● **Material for this task**:
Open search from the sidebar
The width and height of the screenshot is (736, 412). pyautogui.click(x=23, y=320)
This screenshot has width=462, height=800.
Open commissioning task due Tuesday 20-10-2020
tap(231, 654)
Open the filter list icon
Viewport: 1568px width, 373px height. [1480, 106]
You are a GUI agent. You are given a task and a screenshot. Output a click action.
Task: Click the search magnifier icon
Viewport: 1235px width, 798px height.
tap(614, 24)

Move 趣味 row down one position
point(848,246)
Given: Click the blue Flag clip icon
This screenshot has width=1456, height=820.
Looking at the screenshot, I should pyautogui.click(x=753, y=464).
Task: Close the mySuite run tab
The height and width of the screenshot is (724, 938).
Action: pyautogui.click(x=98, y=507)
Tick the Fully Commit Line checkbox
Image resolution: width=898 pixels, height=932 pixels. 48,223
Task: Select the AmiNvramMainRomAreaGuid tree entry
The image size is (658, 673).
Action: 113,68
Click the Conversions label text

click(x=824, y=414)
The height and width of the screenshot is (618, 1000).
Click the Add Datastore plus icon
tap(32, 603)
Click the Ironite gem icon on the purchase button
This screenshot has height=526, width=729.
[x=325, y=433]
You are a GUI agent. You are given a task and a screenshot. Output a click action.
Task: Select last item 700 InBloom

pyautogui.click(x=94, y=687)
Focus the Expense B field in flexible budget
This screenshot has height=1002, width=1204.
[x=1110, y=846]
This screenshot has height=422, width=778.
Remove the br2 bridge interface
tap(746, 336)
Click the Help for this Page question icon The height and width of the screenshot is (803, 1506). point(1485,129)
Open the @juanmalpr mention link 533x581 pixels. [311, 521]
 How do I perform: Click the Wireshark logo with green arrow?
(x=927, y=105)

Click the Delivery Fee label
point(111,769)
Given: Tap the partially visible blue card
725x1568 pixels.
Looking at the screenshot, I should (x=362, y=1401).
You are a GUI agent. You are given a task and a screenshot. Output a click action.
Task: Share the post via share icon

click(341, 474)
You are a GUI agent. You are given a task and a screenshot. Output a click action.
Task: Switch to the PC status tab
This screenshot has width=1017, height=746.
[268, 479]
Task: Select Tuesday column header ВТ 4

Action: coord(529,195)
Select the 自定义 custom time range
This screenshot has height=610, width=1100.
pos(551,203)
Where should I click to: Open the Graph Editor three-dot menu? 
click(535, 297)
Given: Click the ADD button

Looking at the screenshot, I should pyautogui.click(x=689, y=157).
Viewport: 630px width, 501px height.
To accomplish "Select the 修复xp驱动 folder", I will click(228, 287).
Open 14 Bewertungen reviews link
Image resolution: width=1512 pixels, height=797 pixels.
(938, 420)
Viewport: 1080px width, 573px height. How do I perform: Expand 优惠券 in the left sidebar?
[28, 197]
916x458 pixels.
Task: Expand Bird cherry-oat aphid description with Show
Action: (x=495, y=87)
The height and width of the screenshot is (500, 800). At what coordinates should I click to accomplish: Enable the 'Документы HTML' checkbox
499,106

● **Exercise requirements**:
Would you please repeat the whole listing exactly as it is?

● **Result of the exercise**:
Open search from the sidebar
The width and height of the screenshot is (736, 412). pyautogui.click(x=23, y=320)
This screenshot has width=462, height=800.
Open commissioning task due Tuesday 20-10-2020
tap(231, 654)
Open the filter list icon
Viewport: 1568px width, 373px height. [1480, 106]
You are a GUI agent. You are given a task and a screenshot. Output a click action.
Task: Click the search magnifier icon
Viewport: 1235px width, 798px height.
tap(614, 24)

Move 趣味 row down one position
point(848,246)
Given: Click the blue Flag clip icon
This screenshot has width=1456, height=820.
Looking at the screenshot, I should pyautogui.click(x=753, y=464).
Task: Close the mySuite run tab
The height and width of the screenshot is (724, 938).
Action: pyautogui.click(x=98, y=507)
Tick the Fully Commit Line checkbox
Image resolution: width=898 pixels, height=932 pixels. 48,223
Task: Select the AmiNvramMainRomAreaGuid tree entry
The image size is (658, 673).
Action: 113,68
Click the Conversions label text

click(x=824, y=414)
The height and width of the screenshot is (618, 1000).
Click the Add Datastore plus icon
tap(32, 603)
Click the Ironite gem icon on the purchase button
This screenshot has height=526, width=729.
[x=325, y=433]
You are a GUI agent. You are given a task and a screenshot. Output a click action.
Task: Select last item 700 InBloom

pyautogui.click(x=94, y=687)
Focus the Expense B field in flexible budget
This screenshot has height=1002, width=1204.
[x=1110, y=846]
This screenshot has height=422, width=778.
Remove the br2 bridge interface
tap(746, 336)
Click the Help for this Page question icon The height and width of the screenshot is (803, 1506). point(1485,129)
Open the @juanmalpr mention link 533x581 pixels. [311, 521]
 How do I perform: Click the Wireshark logo with green arrow?
(x=927, y=105)

Click the Delivery Fee label
point(111,769)
Given: Tap the partially visible blue card
725x1568 pixels.
Looking at the screenshot, I should (x=362, y=1401).
You are a GUI agent. You are given a task and a screenshot. Output a click action.
Task: Share the post via share icon

click(341, 474)
You are a GUI agent. You are given a task and a screenshot. Output a click action.
Task: Switch to the PC status tab
This screenshot has width=1017, height=746.
[268, 479]
Task: Select Tuesday column header ВТ 4

Action: coord(529,195)
Select the 自定义 custom time range
This screenshot has height=610, width=1100.
pos(551,203)
Where should I click to: Open the Graph Editor three-dot menu? 
click(535, 297)
Given: Click the ADD button

Looking at the screenshot, I should pyautogui.click(x=689, y=157).
Viewport: 630px width, 501px height.
To accomplish "Select the 修复xp驱动 folder", I will click(228, 287).
Open 14 Bewertungen reviews link
Image resolution: width=1512 pixels, height=797 pixels.
(938, 420)
Viewport: 1080px width, 573px height. How do I perform: Expand 优惠券 in the left sidebar?
[28, 197]
916x458 pixels.
Task: Expand Bird cherry-oat aphid description with Show
Action: (x=495, y=87)
The height and width of the screenshot is (500, 800). At what coordinates should I click to accomplish: Enable the 'Документы HTML' checkbox
499,106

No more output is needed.